Faut-il supprimer toutes les cérémonies de remise de prix dans le domaine artistique ? De plus en plus de voix s'élèvent en ce sens, à la fois parce qu'il est étrange de mettre en valeur, par exemple, des films qui ne sont même pas sortis en salle, mais aussi, plus philosophiquement, parce que cela revient à comparer des pommes et des prunes, sans que cela ait le moindre de sens de déterminer que les unes seraient meilleures que les autres.

La dernière cérémonie des César, pathétique, vulgaire et snobée par les téléspectateurs a versé de l'eau au moulin des détracteurs. Tout comme les annonces des nominations aux Etats-Unis.

[Exercices à réaliser]
• A. Relevez les trois qualificatifs que le texte sur les cérémonies de remise de prix attribue à la dernière cérémonie des César.
• B. Reprenez le texte sur les cérémonies de remise de prix et poursuivez-le après sa dernière phrase.
Les enregistrements qui suivent proviennent d'une autre source que le texte.

[Enregistrements présentés]
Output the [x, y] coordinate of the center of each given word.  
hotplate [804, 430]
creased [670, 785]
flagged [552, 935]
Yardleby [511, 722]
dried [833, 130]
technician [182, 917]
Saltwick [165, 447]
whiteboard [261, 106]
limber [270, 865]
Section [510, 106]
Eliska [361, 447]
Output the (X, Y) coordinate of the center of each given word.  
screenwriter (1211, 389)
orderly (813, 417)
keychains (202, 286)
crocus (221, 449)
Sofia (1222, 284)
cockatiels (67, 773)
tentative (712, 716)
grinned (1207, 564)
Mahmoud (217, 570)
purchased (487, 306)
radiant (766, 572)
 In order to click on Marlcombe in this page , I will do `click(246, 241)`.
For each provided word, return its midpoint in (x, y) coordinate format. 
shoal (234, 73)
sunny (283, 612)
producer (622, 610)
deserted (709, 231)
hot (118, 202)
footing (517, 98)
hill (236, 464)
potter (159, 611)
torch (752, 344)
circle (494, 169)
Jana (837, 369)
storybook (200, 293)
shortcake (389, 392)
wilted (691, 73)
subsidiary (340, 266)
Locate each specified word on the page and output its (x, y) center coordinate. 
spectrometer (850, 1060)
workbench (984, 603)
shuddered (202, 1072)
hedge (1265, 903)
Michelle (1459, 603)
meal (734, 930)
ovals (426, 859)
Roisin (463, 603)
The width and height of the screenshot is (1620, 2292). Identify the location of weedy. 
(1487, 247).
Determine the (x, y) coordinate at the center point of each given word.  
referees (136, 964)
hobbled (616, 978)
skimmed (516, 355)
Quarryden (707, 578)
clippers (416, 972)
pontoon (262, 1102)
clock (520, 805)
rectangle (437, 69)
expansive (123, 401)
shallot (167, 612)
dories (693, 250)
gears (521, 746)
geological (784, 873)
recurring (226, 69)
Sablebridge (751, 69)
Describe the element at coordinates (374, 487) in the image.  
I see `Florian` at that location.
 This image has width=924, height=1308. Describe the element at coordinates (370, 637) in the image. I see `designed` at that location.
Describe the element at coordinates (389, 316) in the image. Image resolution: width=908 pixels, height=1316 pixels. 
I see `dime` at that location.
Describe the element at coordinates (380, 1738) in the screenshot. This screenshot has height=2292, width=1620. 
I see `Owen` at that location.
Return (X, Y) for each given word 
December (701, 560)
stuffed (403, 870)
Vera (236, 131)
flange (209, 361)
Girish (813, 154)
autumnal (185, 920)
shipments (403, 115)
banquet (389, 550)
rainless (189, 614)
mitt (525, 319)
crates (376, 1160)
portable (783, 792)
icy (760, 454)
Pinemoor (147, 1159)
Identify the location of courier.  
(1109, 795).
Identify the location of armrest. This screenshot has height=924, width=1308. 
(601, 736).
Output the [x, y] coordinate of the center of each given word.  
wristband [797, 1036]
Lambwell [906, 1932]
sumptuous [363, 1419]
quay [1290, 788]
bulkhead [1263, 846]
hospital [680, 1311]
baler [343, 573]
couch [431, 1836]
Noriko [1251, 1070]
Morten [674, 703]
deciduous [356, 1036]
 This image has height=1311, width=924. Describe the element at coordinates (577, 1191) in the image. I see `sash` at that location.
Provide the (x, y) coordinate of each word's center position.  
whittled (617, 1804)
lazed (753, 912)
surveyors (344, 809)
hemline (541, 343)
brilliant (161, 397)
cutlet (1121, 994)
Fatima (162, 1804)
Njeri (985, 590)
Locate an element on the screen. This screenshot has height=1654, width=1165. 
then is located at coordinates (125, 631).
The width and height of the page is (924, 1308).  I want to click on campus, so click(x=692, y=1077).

[Réponses par exercice]
• A. pathétique ; vulgaire ; snobée par les téléspectateurs

• B.
Ainsi, pour sa performance dans Hillbilly Elegy (Une Ode américaine en vf, pour les abonnés de Netflix), Glenn Close a été nommée pour l'Oscar du rôle secondaire féminin et pour le Razzie Award (qui couronne le pire du 7e art) dans la même catégorie. Même si ce n'est pas une première (James Coco en 1982 et Amy Irving en 1984 ont connu une situation identique), c'est fort rare et en dit long sur l'absurdité de ces prix. Comment peut-on à la fois être parmi les plus talentueux et les plus nuls de l'année pour la même prestation face à des milliers d'autres concurrents ?

Aujourd'hui, ces "fêtes" cinéma semblent surtout servir de tribune politique et de défilé de mode, alors que les listes de nominations sont le fruit d'intenses campagnes de promotion. Ce n'est pas nécessairement critiquable en soi, mais cela n'a plus grand-chose à voir avec le 7e art. Et encore moins avec talent.